■ **SOURCE PASSAGE**:
<<<<

As parents, we try to protect our children from anything or anyone that can hurt them. While we can’t guarantee they will be happy and healthy, despite our efforts, we hope and pray they always face better days. Of the many fears we may experience as parents, the thought of a child facing a serious illness frightens most. How helpless would we feel if we couldn’t make it all better?
So it’s impossible to see The Fault in Our Stars without reflecting on our parental fears. While this moving adaptation of John Green’s novel may be about young people, Laura Dern’s thoughtful performance as a caring mother demonstrates the strength that any parent would hope to bring to such a situation. If the film reminds us that happy endings don’t always happen, even at the movies, it reinforces our belief that people with courage can navigate any experience.

>>>>

Data pulled from a collection:
<<<<

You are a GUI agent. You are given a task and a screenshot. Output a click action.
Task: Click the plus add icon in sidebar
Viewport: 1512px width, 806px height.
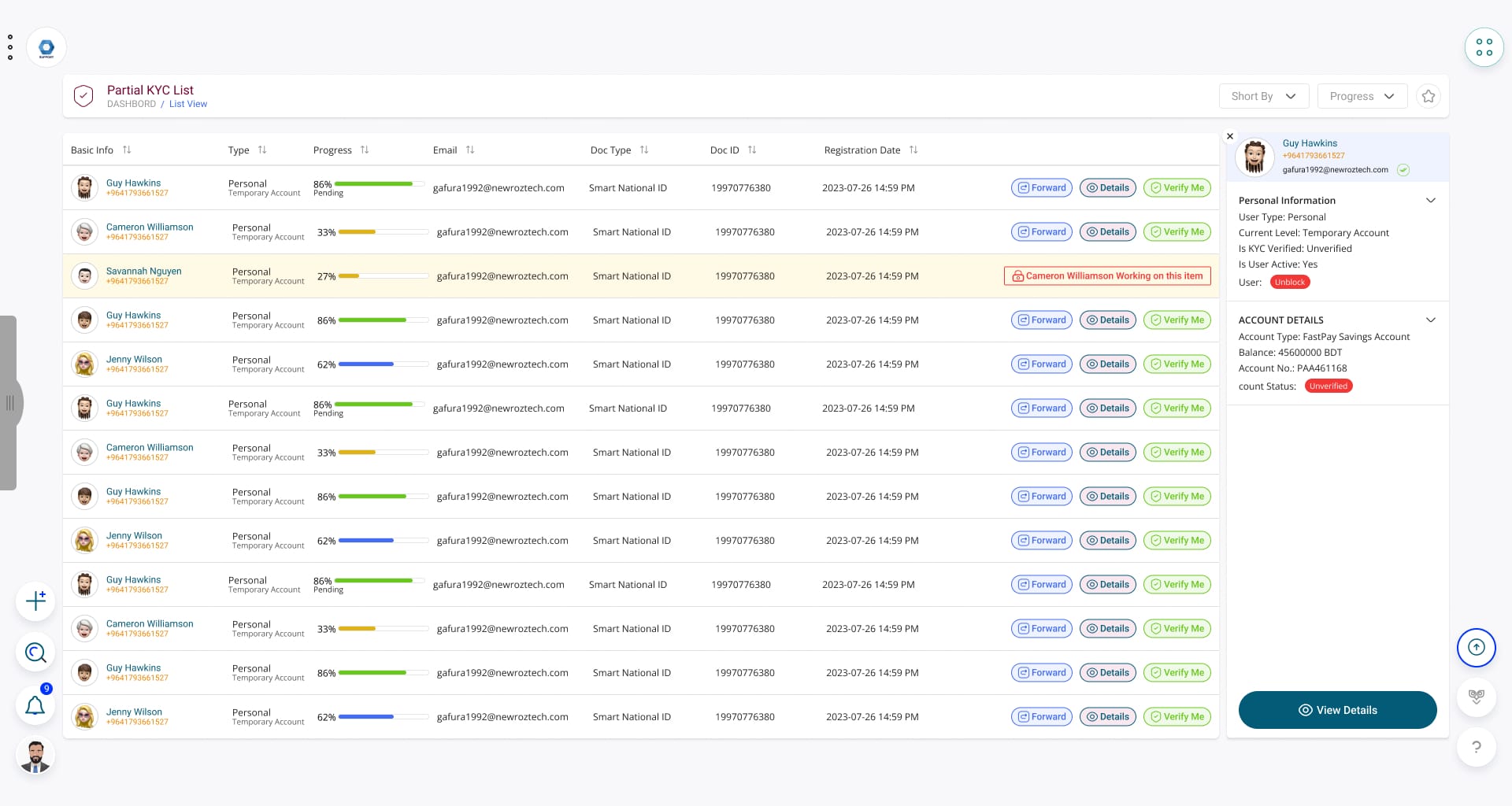pyautogui.click(x=35, y=601)
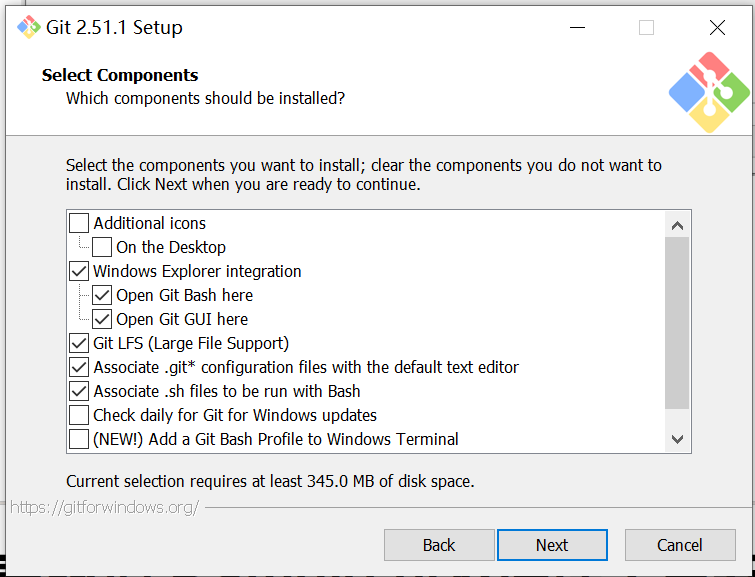
Task: Click the component list scrollbar thumb
Action: 677,325

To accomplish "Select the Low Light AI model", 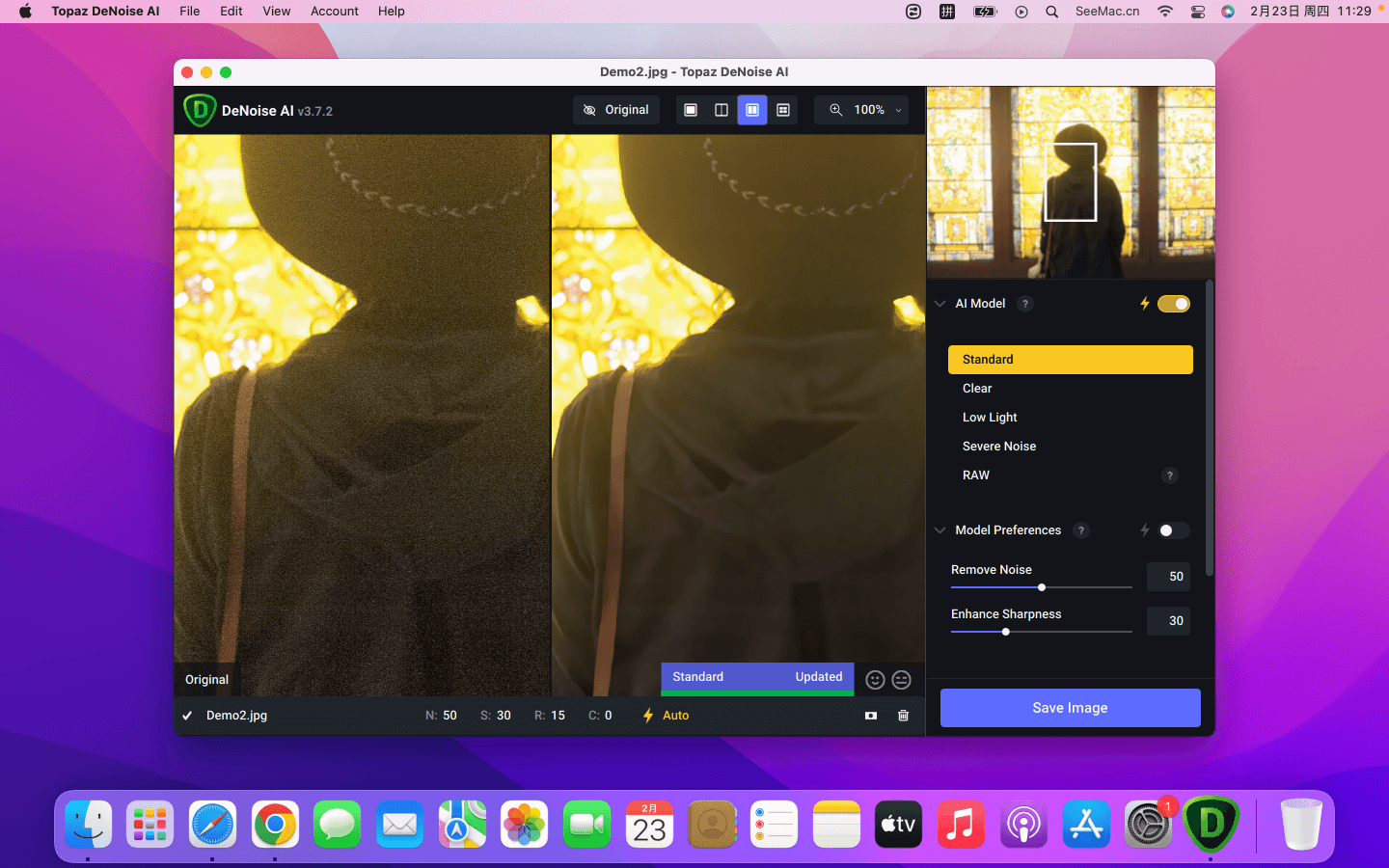I will coord(990,418).
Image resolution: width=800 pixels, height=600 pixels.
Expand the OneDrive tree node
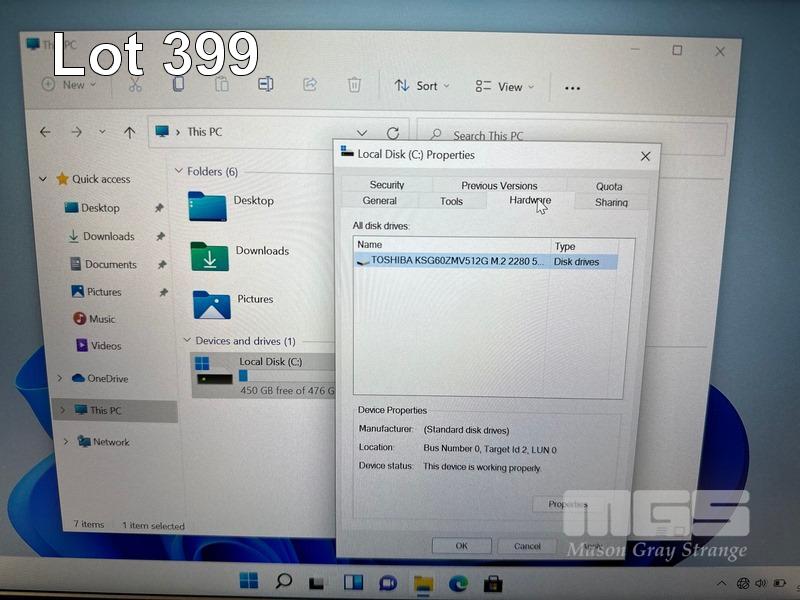(60, 378)
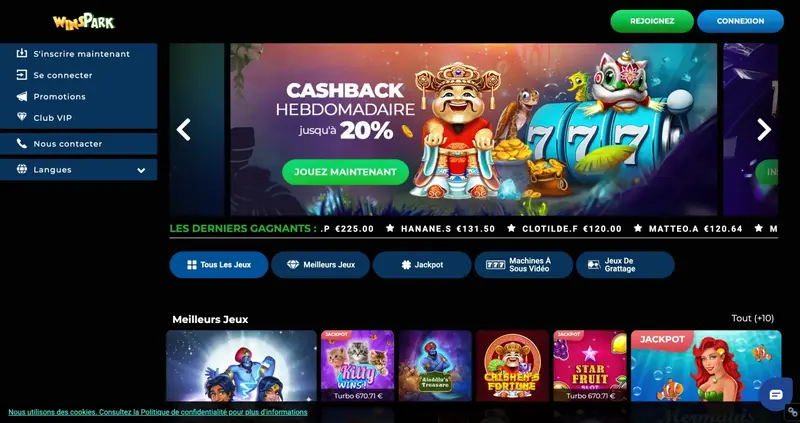Viewport: 800px width, 423px height.
Task: Click the Se connecter login arrow icon
Action: pyautogui.click(x=22, y=75)
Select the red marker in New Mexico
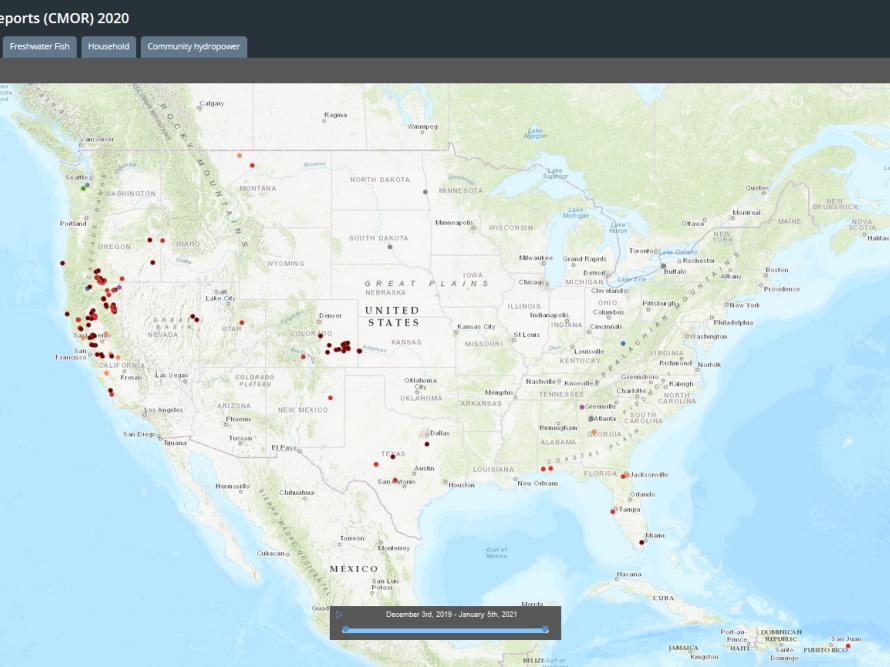890x667 pixels. click(330, 397)
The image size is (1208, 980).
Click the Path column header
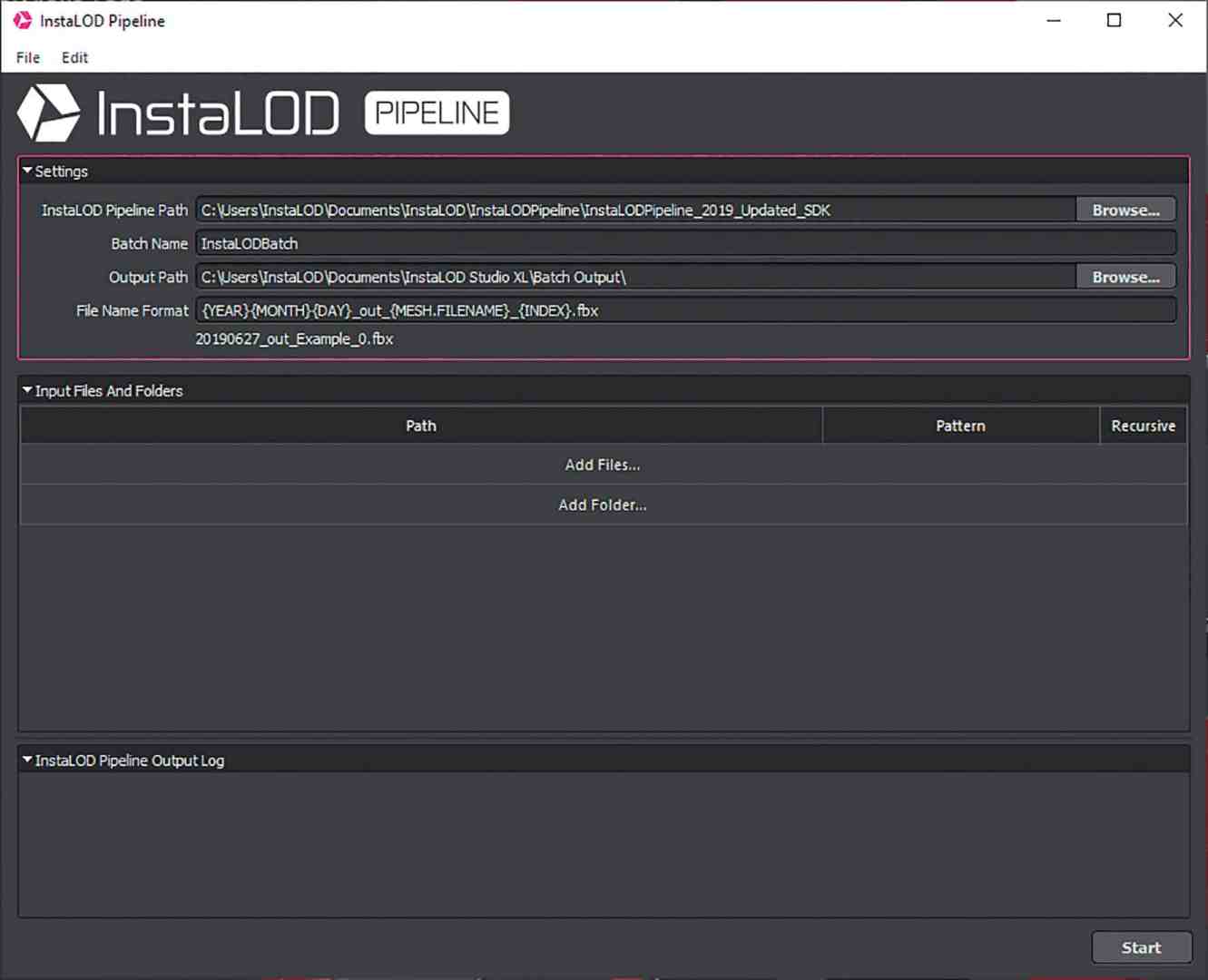[420, 425]
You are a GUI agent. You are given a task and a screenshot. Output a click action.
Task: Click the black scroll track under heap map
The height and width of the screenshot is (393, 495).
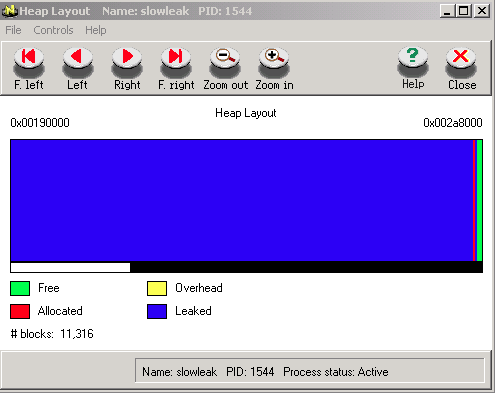306,267
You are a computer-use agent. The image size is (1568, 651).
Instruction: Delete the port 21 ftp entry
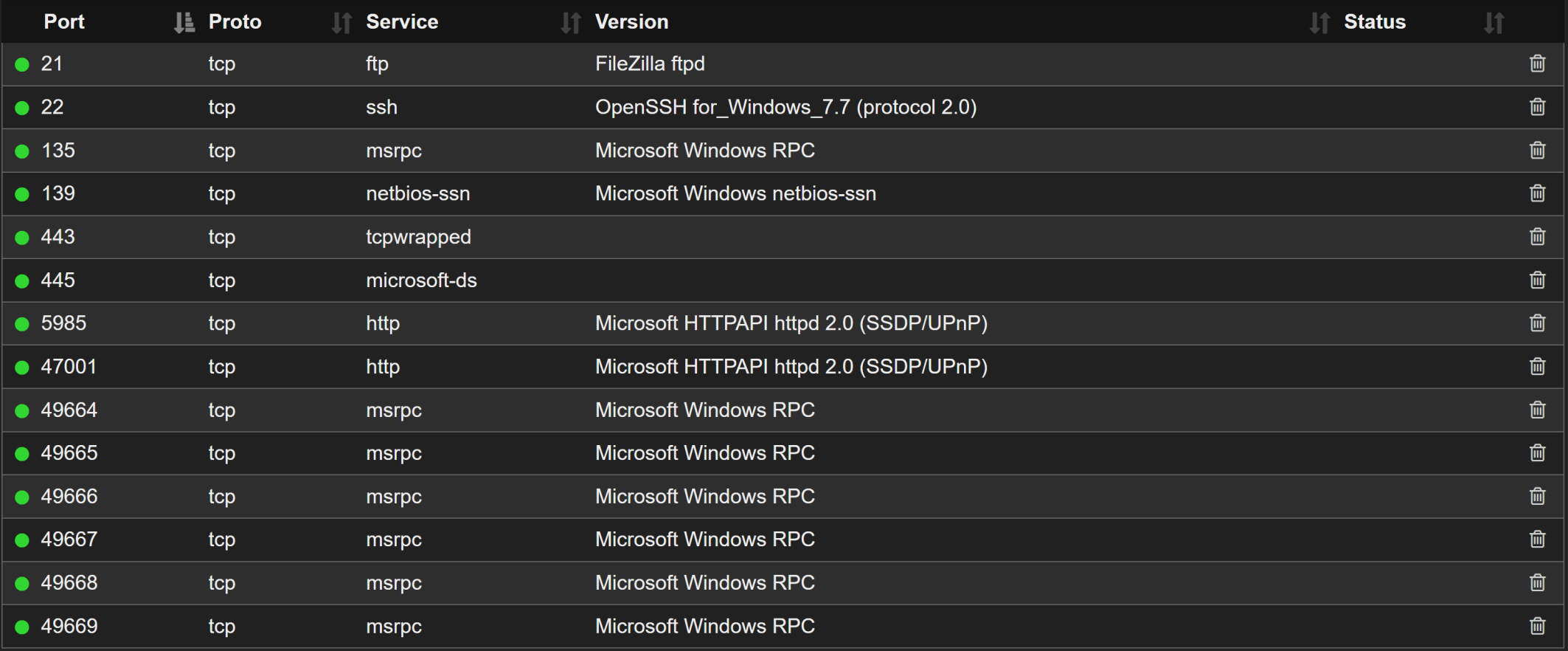click(x=1537, y=63)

>>>>

■ **TASK REQUIREMENTS**:
#1 In the passage on The Fault in Our Stars, who plays the caring mother?
#2 Copy the passage on The Fault in Our Stars, starting with "As parents, we" and going on through "it all better?", changing "parents" to "mothers and fathers" wherever it appears.
You can set the lines aside, since none of the tasks uses them.

■ **SOLUTIONS**:
#1 Laura Dern

#2
As mothers and fathers, we try to protect our children from anything or anyone that can hurt them. While we can’t guarantee they will be happy and healthy, despite our efforts, we hope and pray they always face better days. Of the many fears we may experience as mothers and fathers, the thought of a child facing a serious illness frightens most. How helpless would we feel if we couldn’t make it all better?